Scoop and Serve Ice Cream Counter
Scoop, stack, and serve up smiles with the Melissa & Doug Scoop & Serve Ice Cream Counter, a complete 28-piece wooden pretend play set designed to bring the magic of a real ice cream shop right to your home. Kids can take orders using the reusable menu card, build towering scoops with the click-and-release scooper, and add any of 6 toppings for truly custom creations. With pretend dollar bills for transactions and a sturdy wooden counter that stores every piece neatly, this set delivers a full ice cream shop experience, no screen required. Crafted from smooth-sanded, high-quality wood with child-safe, vibrant paint, it’s built to stand up to the most enthusiastic little shopkeepers. Perfect for solo imaginative play or cooperative fun with friends and family.
What's Included:
- 1 wooden ice cream counter
- 8 wooden ice cream scoops (assorted flavors)
- 6 wooden toppings
- 2 ice cream cones
- 1 plastic cup
- 1 click-and-release scooper
- 1 pair of tongs
- 1 wooden spoon
- 1 reusable menu card
- 6 pretend dollar bills
What our OT says:
From an occupational therapy perspective, the Melissa & Doug Scoop & Serve Ice Cream Counter is an exceptionally well-rounded play tool for children ages 3 and up.

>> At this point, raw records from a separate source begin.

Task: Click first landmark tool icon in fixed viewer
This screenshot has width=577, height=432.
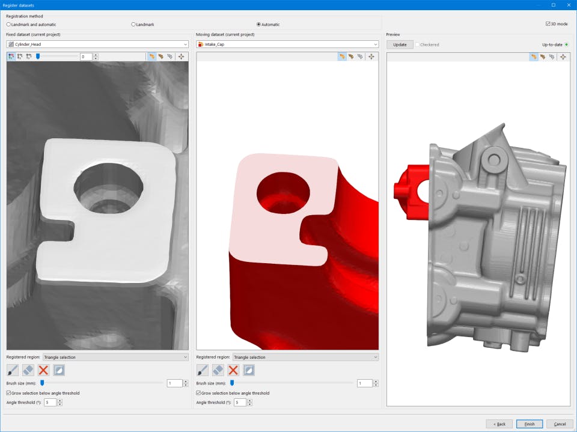Action: tap(11, 56)
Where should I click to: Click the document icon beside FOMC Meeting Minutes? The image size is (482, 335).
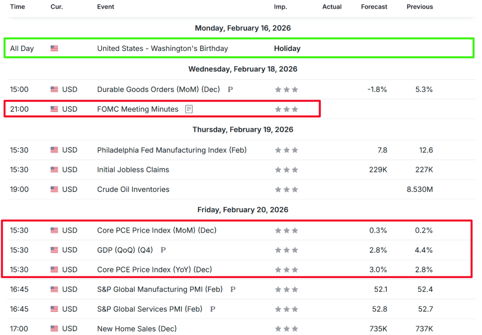click(x=189, y=109)
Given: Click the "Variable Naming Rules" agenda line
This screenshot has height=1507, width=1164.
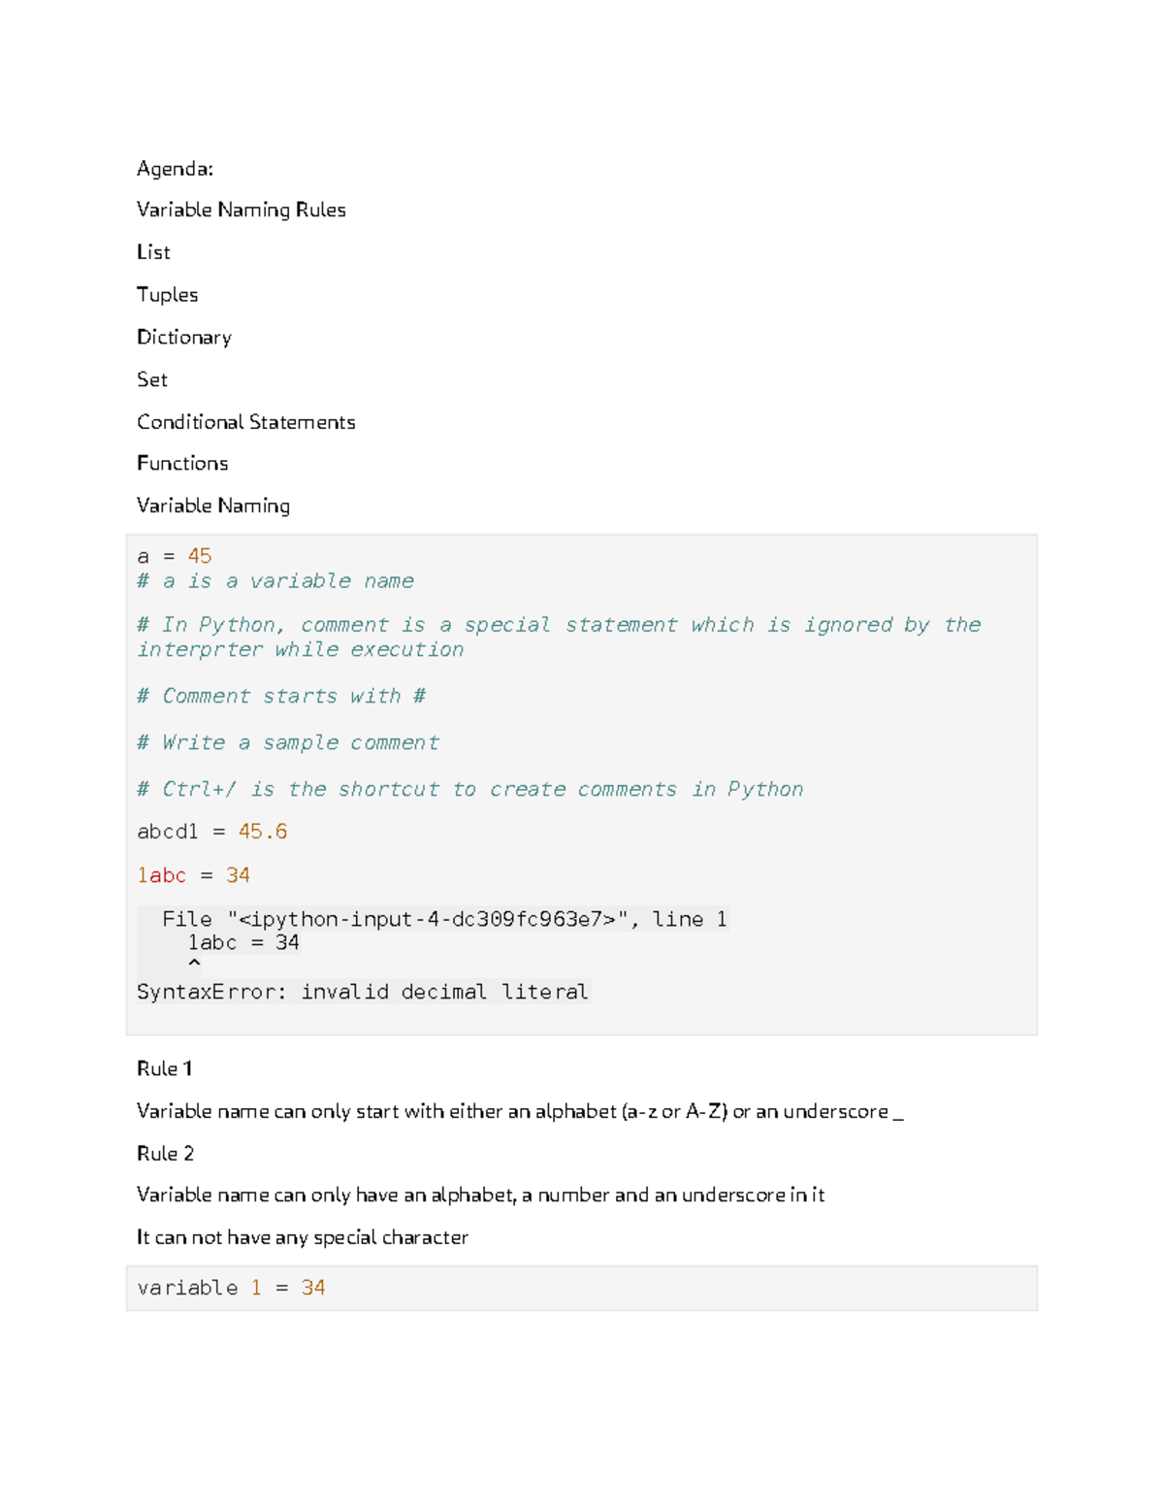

The click-and-release scooper is a standout feature for fine motor development. The motion of aligning the scooper, pressing down to lock in, and squeezing to release directly exercises the intrinsic hand muscles and builds the pincer grasp strength children need for writing, buttoning, and self-care tasks. Stacking scoops also challenges bilateral hand coordination and visual-motor integration as children gauge height, balance, and placement.
The tongs add a second layer of fine motor challenge, lateral pinch and controlled grasp, which are foundational pre-scissor skills.
Beyond the hands, the order-taking sequence (reading the menu, remembering a “customer’s” order, assembling it correctly, and making change) supports working memory, sequential processing, and early executive functioning. For children with language delays or social communication goals, the structured roles of customer and server create a low-pressure, highly motivating context for turn-taking, requesting, and functional communication.
The built-in storage also quietly teaches organizational skills and task completion, putting each piece back in its designated spot reinforces spatial awareness and the habit of finishing what you start.
This is the kind of open-ended, multi-sensory play tool I recommend to families regularly, it grows with the child and works beautifully in both home and clinic settings.